The custom function should implement following logic:

  • Access session data using session = message.request.session and pipeline_id = message.get_arg('pipeline_id').

  • For multiple documents (loop scenario): Get current document URL using loop_item = session.get_session_data(pipeline_id, 'loop_item') and extract document name using document_name = os.path.basename(loop_item).

  • For single document: Get document name from input parameter using request_inputs = message.request.httpRequest.get("inputs", {}) and document_name = request_inputs.get("input_var_name", "default_value").

  • Retrieve processed chunks using chunks = session.get_session_data(pipeline_id, 'doc_chunks').

  • Error handling: Raise ValueError if chunks is None or empty. Initialize empty results list.

  • Process each chunk in iteration: Generate unique UUID using random_id = str(uuid.uuid4()), create structured entry as chunk_entry = {"id": random_id, "document_name": document_name, "text": chunk}, append to results list.

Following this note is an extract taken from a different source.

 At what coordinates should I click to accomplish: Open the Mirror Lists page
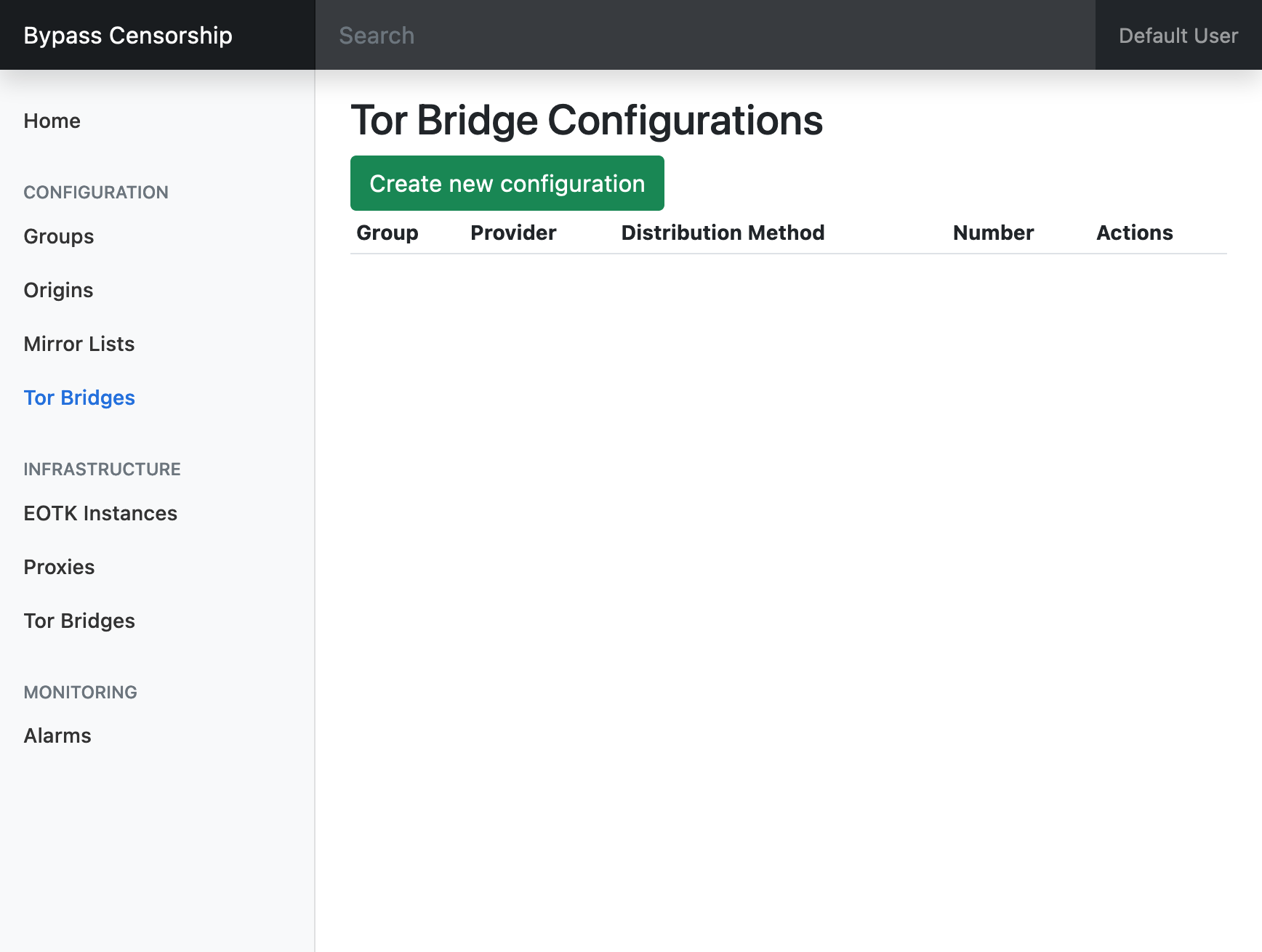click(79, 344)
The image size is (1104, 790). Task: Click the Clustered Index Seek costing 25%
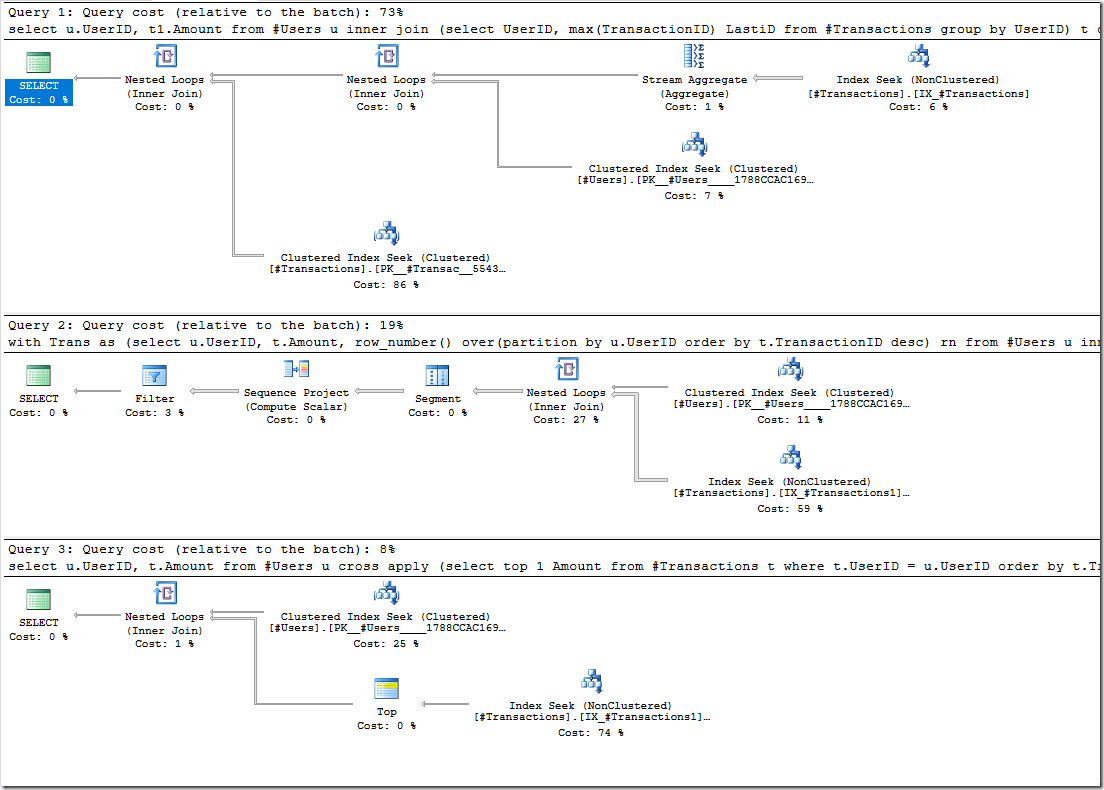(x=386, y=594)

  • Return complete results array. This transformation ensures each chunk becomes a properly structured database record with unique identification, source document tracking, and embeddable text content.

COLLECTION DATA SOURCE: The collection_data input must always use session source pointing to the output variable from the prerequisite custom function (typically mapped as session path like "transformed_chunks" or "collection_ready_data").

Key Terms

Term

Definition

Vector Database

A specialized database is designed to store and search vector embeddings, which are numerical representations of text, images, or other data.

Collection

A container in a vector database that holds a set of related documents and their vector embeddings.

Embeddings

Numerical vector representations of data (like text) that capture semantic meaning, allowing for similarity-based searches.

Schema

The structure defines how data is organized in the collection, including field names, data types, and properties.

When to Use

You can use the Create or Update Collection component when:

  • Setting up a new RAG system that requires vector storage.

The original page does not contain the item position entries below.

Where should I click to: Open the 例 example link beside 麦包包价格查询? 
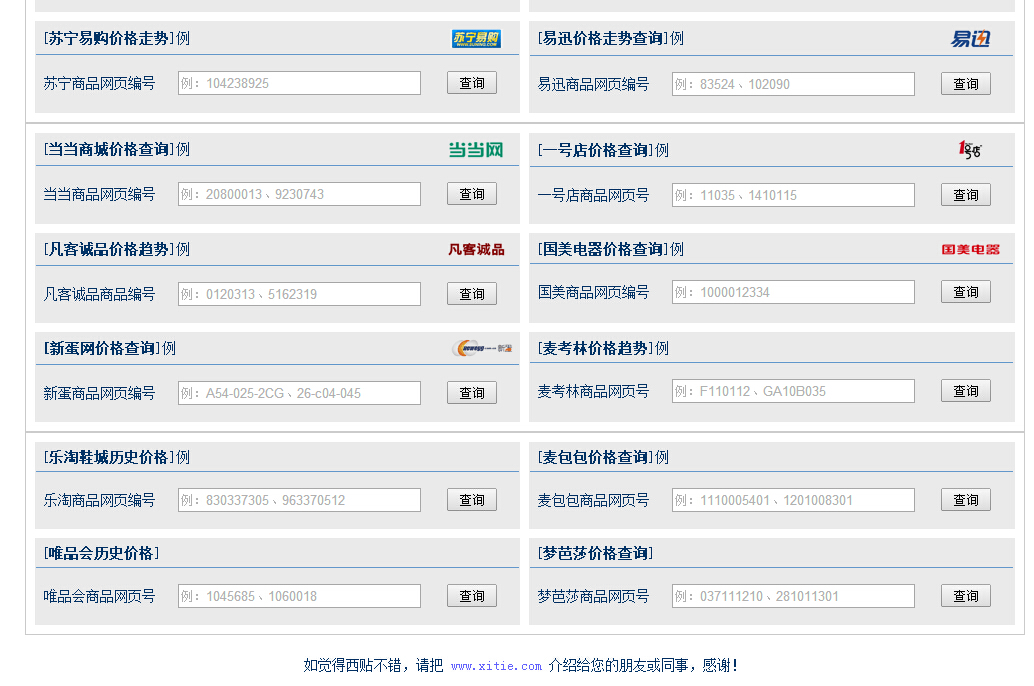(662, 457)
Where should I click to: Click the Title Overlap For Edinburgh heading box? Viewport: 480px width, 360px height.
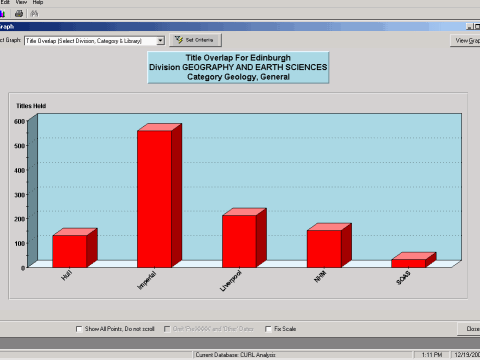(238, 67)
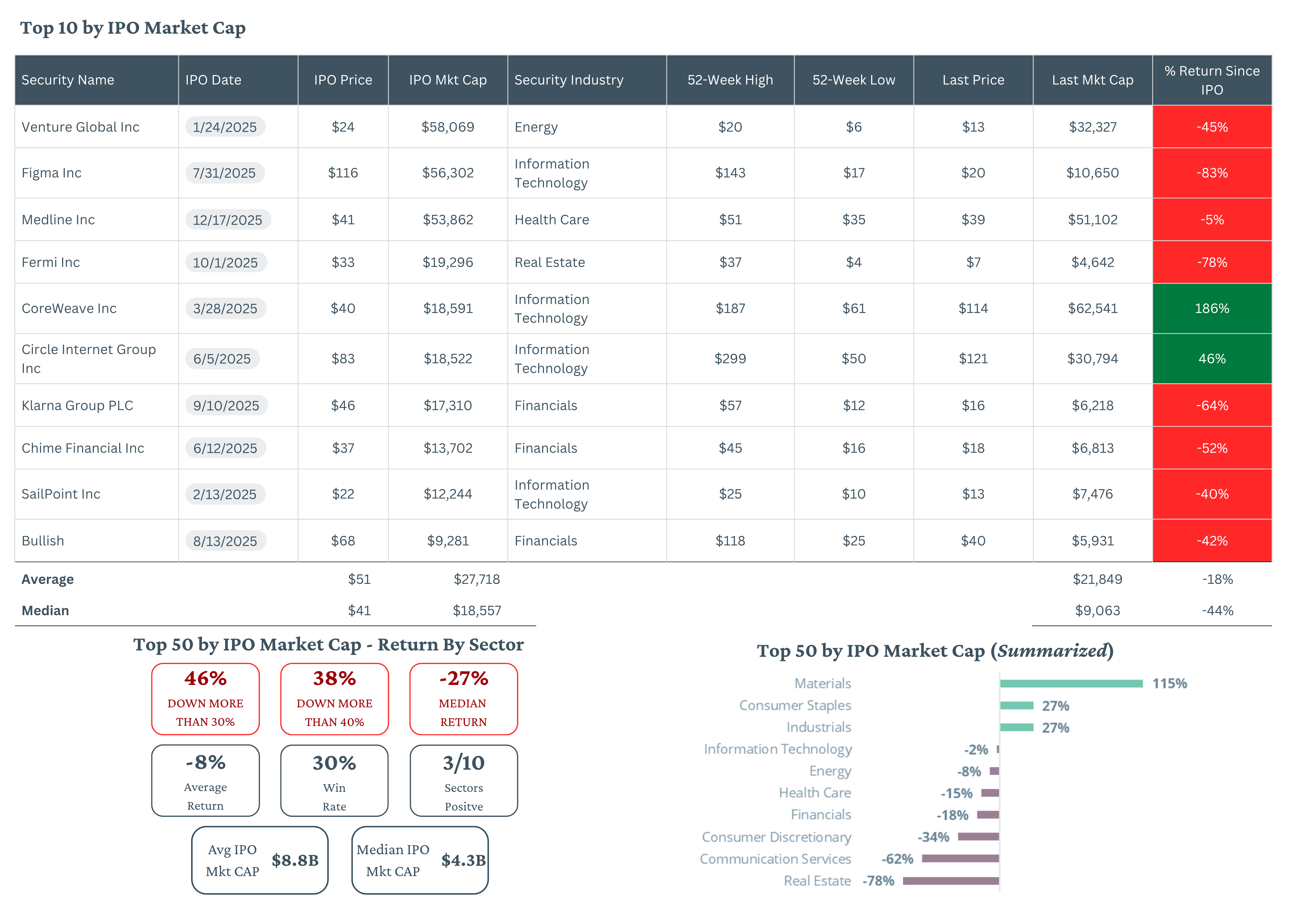Select the 30% Win Rate card

pyautogui.click(x=335, y=781)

  • You need to store and retrieve data using semantic similarity rather than exact matching.

  • To update existing vector collections with new documents or schema changes.

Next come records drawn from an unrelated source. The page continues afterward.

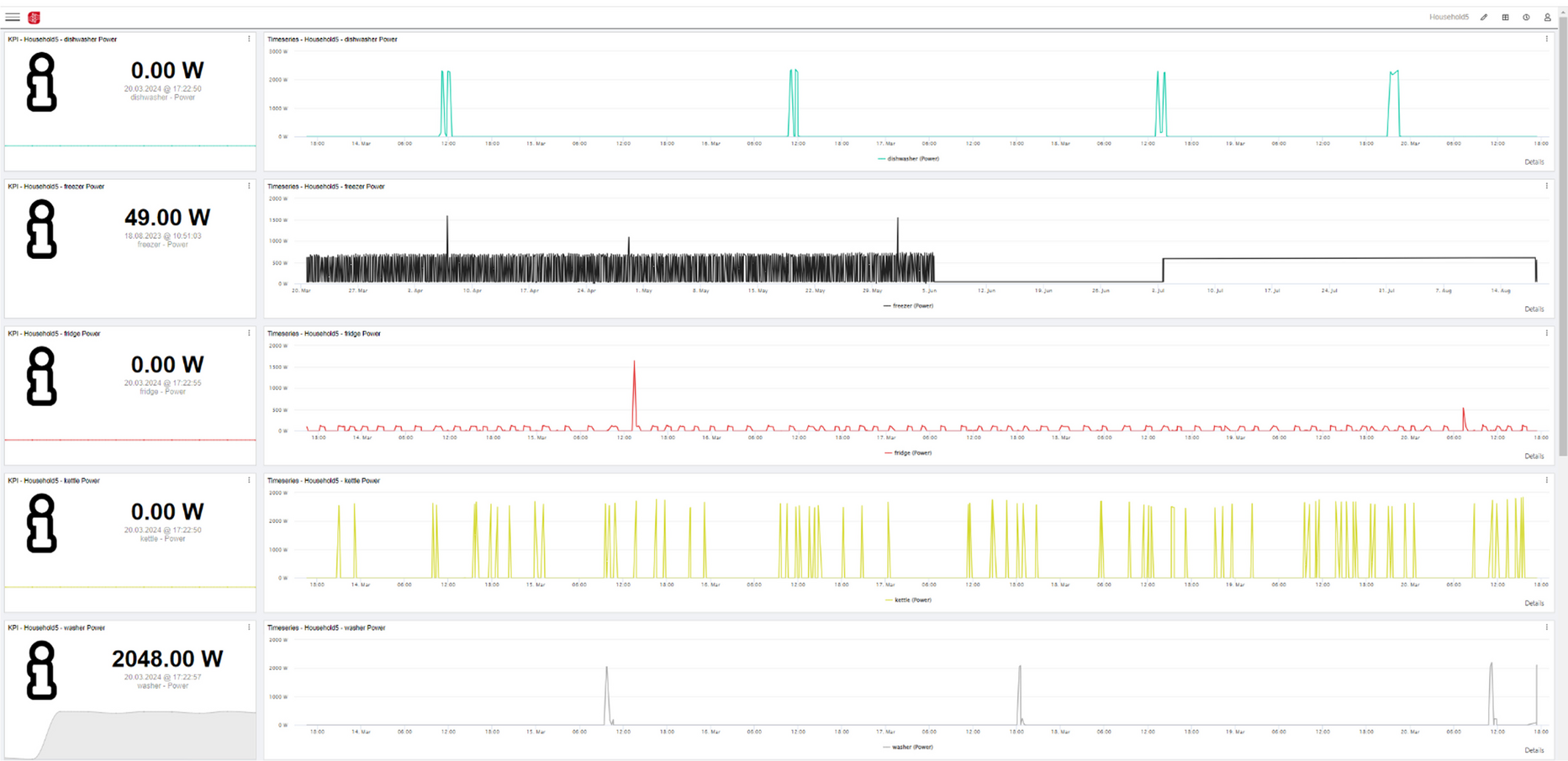Open options menu for kettle KPI widget
1568x761 pixels.
click(x=249, y=481)
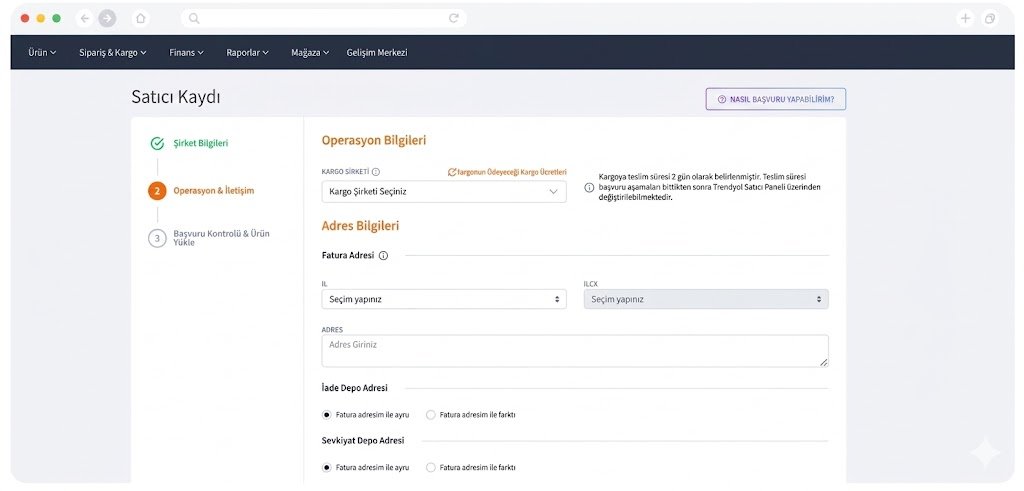Viewport: 1024px width, 491px height.
Task: Select İade Depo 'Fatura adresim ile aynı' radio
Action: click(x=327, y=414)
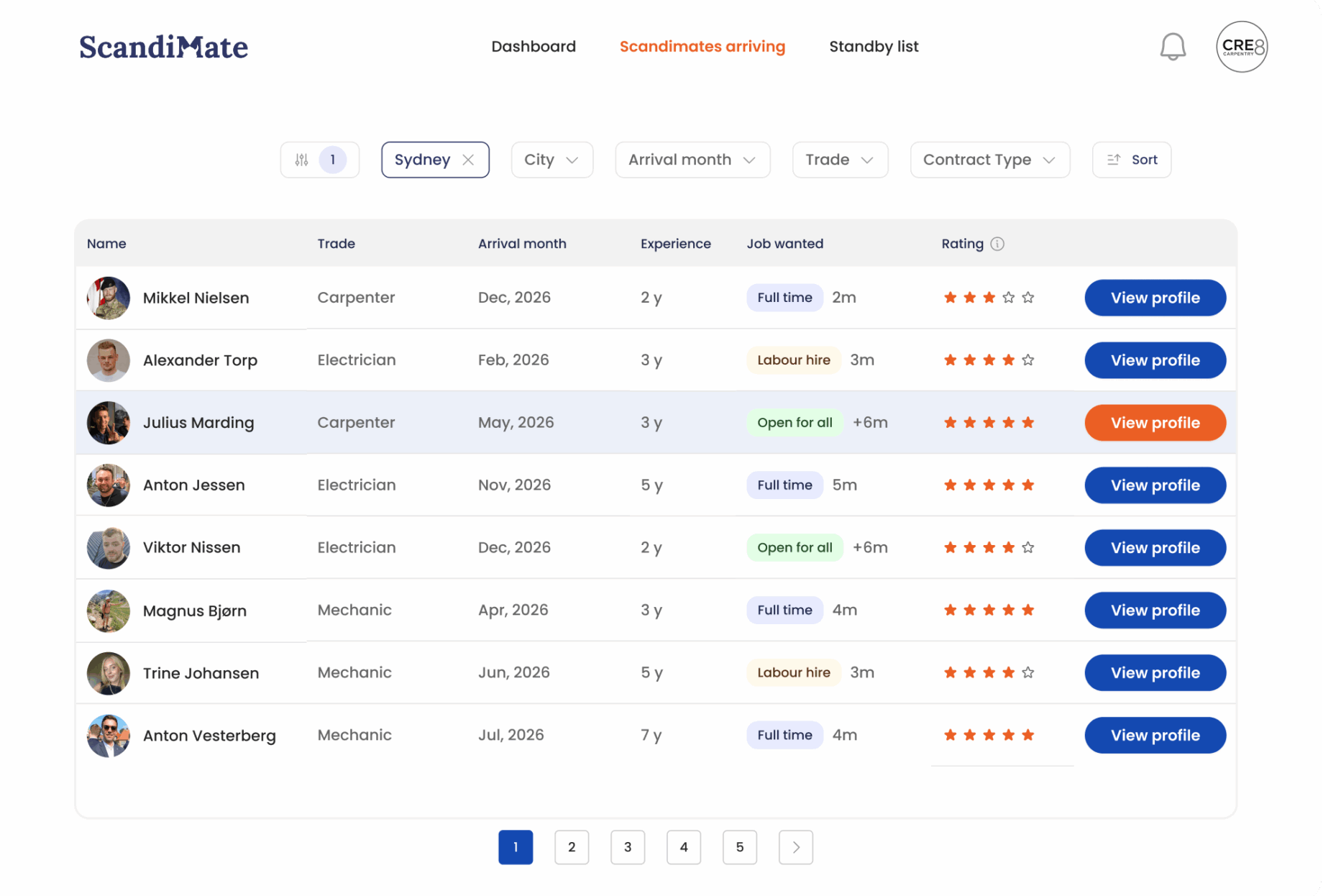Click Mikkel Nielsen's profile photo
Image resolution: width=1323 pixels, height=896 pixels.
pos(109,298)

  • Building GenAI applications that need to reference external knowledge.

  • Implementing semantic search functionality in your Pipeline Builder flow.

Component Configuration

Required Inputs

Input

Description

Data Type

Example

VectorDB Provider

The vector database provider stores your collection. Currently supports Milvus as the default option.

VectorDBProvider

Milvus - default

Collection ID

A unique identifier for your collection. This is used to reference the collection in other components.

String

sample_collection

ID Column Name

The name of the column that is serve as the primary identifier for documents in the collection.

String

id

Embed Column Name

The name of the column containing text that is converted to vector embeddings for semantic search.

String

description

Document Column Names

An array of column names is included as part of each document in the collection.

Array

["id", "name", "description", "definition"]

Document Schema

JSON describes the schema of the document, including field names, data types, and properties.

JSON

json<br>{<br> "auto_id": false,<br> "enable_dynamic_field": true,<br> "fields": [<br> {<br> "field_name": "id",<br> "datatype": "DataType.VARCHAR",<br> "max_length": 100,<br> "is_primary": true<br> },<br> {<br> "field_name": "description",<br> "datatype": "DataType.VARCHAR",<br> "max_length": 2000<br> }<br> ]<br>}

Optional Inputs

Input

Description

Data Type

Example

Embeddings Provider

The service that generates vector embeddings from your text. If not provided, a default provider can be used.

EmbeddingsProvider

SentenceTransformer_all-MiniLM-L6-v2_384

Partition ID

An optional identifier for a partition within the collection. Partitions are logical divisions of your data that allow for more efficient querying and management. They enable you to organize related documents together and can significantly improve performance when working with large datasets. When querying, you can target specific partitions rather than searching the entire collection.

String

english_docs or technical_manuals

Filter By Column Names

An array of column names that can be used for filtering when querying the collection.

Array

["id", "name", "description"]

Collection Data

An array of documents to be added to the collection. Each document should conform to the defined schema.

Array

json<br>[<br> {<br> "id": "japanese_eng_text",<br> "name": "japanese english text",<br> "description": "The \"Create App Database\" Wizard...",<br> "definition": {<br> "id": "B9JYV1ysEJ12",<br> "name": "User"<br> }<br> }<br>]

Documents to Update

List of document IDs that should be updated. If not provided, all documents in the collection data get updated.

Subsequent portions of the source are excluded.